White converse trainers, brown trousers, a long brown coat, the jacket, shirt, tie…and that smile, so much sadness in that smile, and yet it was so bright and happy. As I looked into his face fresh tears ran down my cheeks, it was….He.

I couldn’t speak. He was standing there next to me. The man I had spent five years living my life for, My Doctor.

“Oh Rose. I’m so sorry.”

He cupped my cheek in his free hand and wiped away my tears but new ones replaced them. My eyes closed under his touch. He was real, and he could touch me and I was sure my heart was breaking for so many reasons.

“I really am sorry.”

He pulled me close and I hid my tear stained face in his neck. There was so much meaning in those words. He was sorry, and he meant it on so many levels. My arm’s tightened around him; I didn’t want to ever let him go again. He was here, and I knew at that Moment I could never be without him again. The Doctor ran his fingers through my hair, he kiss my temple and whispered soft soothing words to me. He told me everything would be alright and even though I missed her and the hurt would never go away, it would get easier with time and I would get on with my life and I would live. And for the first time, I believed what he was saying.

*~*~*~*~*~*

I don’t know how long I stood there in his arms but it wasn’t until I heard a soft child-like voice that I opened my eyes and looked up from his neck. Stood behind us was a small child, couldn’t have been more than 8 or 9, she had the brightest blue eyes, almost clear, and as I looked into them, I was sure I could see everything.

“Doctor,” she said softly, as she poked the ground with the toe of her shoe, not really wanting to break up the reunion before her. “You said you would take me for chips and ice cream.”

“Quite right,” he nodded slowly, “I did indeed.” He looked over at the girl and smiled softly. His arms slipped from around me but his hand found my own, “Rose, I want you to meet someone.” He guided me over to the small child and took hold of her hand too, “Rose this is Zada, Zada, this is Rose Tyler.”

The little girl looked at me and smiled brightly before curtseying a little.

“Hello.” There was a little confusion in my voice and the Doctor picked up on it, he leaned and whispered softly in my ear that he would explain later. My heart hammered hard from the closeness of his body to my own and also at the thought that there would be a later.

There were so many questions to ask him, so many things I wanted to tell him but now wasn’t the time and we both knew it.

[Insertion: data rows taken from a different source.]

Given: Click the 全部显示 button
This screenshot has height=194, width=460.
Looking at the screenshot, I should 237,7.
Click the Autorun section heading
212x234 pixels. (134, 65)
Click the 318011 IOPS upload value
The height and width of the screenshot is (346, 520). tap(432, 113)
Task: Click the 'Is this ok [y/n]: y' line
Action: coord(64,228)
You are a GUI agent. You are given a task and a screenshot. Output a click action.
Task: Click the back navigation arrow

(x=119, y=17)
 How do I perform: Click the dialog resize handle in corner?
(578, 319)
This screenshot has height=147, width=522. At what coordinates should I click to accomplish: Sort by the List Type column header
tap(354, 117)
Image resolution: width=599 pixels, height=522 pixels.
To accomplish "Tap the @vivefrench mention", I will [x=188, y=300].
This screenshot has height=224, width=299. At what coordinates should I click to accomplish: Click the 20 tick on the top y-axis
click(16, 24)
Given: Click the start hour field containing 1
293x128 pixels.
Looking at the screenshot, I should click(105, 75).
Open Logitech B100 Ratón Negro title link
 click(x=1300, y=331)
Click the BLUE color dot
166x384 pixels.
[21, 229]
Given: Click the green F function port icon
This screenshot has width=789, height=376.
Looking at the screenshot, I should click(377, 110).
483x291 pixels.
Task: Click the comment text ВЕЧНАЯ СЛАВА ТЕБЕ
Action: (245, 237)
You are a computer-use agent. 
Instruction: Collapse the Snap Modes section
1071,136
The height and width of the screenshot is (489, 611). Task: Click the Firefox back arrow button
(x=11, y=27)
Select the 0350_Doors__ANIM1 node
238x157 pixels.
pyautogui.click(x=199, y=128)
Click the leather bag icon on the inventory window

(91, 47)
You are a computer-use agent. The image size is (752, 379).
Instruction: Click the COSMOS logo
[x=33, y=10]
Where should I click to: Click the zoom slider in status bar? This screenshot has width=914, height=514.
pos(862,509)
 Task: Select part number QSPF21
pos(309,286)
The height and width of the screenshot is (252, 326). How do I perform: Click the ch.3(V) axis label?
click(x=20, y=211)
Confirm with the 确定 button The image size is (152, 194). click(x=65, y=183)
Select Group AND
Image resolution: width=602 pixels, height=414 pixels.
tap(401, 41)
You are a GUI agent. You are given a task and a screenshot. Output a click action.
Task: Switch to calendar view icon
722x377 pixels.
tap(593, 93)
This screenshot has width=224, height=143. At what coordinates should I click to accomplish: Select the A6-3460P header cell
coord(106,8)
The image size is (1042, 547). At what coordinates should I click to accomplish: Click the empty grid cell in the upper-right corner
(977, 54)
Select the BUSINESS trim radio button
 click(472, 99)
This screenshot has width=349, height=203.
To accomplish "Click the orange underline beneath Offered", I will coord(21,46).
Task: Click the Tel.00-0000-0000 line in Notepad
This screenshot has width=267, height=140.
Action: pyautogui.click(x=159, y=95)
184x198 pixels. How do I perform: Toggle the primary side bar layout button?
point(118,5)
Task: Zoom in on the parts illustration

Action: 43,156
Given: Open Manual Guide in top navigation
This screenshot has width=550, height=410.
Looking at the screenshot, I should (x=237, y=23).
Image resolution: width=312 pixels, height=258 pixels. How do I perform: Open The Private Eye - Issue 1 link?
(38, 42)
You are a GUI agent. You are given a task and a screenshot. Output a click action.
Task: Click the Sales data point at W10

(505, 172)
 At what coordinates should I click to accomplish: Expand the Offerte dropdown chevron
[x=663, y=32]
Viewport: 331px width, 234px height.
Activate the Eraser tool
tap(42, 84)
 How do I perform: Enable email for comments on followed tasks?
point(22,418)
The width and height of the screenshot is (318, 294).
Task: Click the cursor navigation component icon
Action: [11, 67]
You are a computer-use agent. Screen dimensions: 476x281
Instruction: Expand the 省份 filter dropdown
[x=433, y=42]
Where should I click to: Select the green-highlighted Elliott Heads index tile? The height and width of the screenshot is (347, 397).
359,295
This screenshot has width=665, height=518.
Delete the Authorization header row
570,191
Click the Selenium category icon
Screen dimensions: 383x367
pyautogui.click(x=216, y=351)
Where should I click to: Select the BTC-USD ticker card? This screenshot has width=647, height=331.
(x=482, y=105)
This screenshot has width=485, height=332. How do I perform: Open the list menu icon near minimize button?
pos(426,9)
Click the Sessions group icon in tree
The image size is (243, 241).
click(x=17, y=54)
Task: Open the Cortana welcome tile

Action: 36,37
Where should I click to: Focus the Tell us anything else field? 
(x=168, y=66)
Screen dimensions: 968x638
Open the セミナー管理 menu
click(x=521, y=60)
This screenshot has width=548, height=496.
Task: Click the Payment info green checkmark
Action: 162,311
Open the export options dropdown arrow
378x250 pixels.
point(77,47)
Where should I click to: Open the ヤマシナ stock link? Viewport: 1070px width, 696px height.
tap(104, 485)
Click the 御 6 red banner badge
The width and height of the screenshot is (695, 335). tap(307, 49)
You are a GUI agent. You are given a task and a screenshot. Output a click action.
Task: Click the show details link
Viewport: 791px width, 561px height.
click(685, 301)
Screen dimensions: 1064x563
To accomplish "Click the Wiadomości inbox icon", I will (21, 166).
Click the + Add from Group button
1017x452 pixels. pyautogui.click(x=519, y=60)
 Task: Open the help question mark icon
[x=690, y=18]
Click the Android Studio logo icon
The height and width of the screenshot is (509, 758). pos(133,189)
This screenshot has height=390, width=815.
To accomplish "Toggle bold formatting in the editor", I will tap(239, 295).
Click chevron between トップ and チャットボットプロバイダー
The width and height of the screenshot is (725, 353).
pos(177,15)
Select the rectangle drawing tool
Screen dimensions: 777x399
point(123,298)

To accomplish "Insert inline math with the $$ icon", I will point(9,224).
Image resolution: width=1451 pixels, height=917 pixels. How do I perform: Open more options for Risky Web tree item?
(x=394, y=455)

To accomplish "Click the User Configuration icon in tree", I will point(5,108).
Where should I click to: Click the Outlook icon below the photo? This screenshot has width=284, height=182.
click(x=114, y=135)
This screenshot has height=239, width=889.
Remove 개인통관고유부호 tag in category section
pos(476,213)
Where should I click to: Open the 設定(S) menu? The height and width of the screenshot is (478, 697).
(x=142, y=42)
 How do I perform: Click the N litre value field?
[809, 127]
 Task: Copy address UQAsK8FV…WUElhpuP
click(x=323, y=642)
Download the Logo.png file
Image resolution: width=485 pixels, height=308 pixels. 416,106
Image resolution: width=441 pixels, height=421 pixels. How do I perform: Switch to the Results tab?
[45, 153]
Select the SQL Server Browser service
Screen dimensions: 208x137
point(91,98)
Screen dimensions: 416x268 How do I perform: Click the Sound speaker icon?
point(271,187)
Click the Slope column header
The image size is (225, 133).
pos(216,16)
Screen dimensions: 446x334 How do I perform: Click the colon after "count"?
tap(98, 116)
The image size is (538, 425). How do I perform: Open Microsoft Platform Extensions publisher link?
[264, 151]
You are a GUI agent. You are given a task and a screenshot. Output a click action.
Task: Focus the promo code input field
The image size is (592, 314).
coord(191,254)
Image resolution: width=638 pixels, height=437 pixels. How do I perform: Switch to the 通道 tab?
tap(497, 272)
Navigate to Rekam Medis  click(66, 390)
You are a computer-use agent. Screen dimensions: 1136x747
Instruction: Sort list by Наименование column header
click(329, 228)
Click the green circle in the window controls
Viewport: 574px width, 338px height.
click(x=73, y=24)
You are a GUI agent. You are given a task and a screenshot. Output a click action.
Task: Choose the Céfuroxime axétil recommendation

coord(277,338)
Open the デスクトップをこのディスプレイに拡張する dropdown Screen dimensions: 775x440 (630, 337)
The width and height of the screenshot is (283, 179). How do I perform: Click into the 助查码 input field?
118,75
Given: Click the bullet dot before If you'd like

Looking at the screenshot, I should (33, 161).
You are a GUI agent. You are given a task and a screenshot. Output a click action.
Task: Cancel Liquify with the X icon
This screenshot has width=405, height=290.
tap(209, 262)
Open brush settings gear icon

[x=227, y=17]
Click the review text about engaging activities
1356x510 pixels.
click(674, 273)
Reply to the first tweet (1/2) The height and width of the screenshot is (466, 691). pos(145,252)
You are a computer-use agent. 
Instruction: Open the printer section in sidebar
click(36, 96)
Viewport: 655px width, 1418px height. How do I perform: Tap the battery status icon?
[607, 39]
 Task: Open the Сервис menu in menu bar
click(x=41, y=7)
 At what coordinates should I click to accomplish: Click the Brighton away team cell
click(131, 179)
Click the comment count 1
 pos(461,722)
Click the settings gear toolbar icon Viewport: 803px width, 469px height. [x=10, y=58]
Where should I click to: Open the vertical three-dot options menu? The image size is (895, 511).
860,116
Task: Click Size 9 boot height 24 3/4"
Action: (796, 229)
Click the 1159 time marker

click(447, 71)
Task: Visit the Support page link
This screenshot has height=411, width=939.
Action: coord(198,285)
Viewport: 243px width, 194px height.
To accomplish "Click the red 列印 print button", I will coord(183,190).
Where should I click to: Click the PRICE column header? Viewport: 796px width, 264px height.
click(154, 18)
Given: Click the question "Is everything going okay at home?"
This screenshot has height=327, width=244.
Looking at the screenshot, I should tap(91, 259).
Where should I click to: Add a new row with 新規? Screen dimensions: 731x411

“I promised Zada while we were here that I would introduce her to chips and ice cream. Don’t suppose you know of anywhere we could get some do you?” The Doctor looked to me and there was a playful glint in his eyes, “Because I can’t break a promise to a little girl now can I.”

I nodded and told him we could pick up some chips on the way back to Dad’s house, chips that would be wrapped in newspaper and we had ice cream there that Zada could have some of. In truth, it was a ploy to get him to come home with me, a chance to spend some time with him…to have someone there so I could mourn…to just be with him.

*~*~*~*~*~*

An hour and two portions of chips later, I pulled the car up into the driveway of the house. There were still many cars there, friends of Mom and Dad there to pay their respects once more. On the drive to the house, the Doctor had explained to me how he had gotten here and who Zada was.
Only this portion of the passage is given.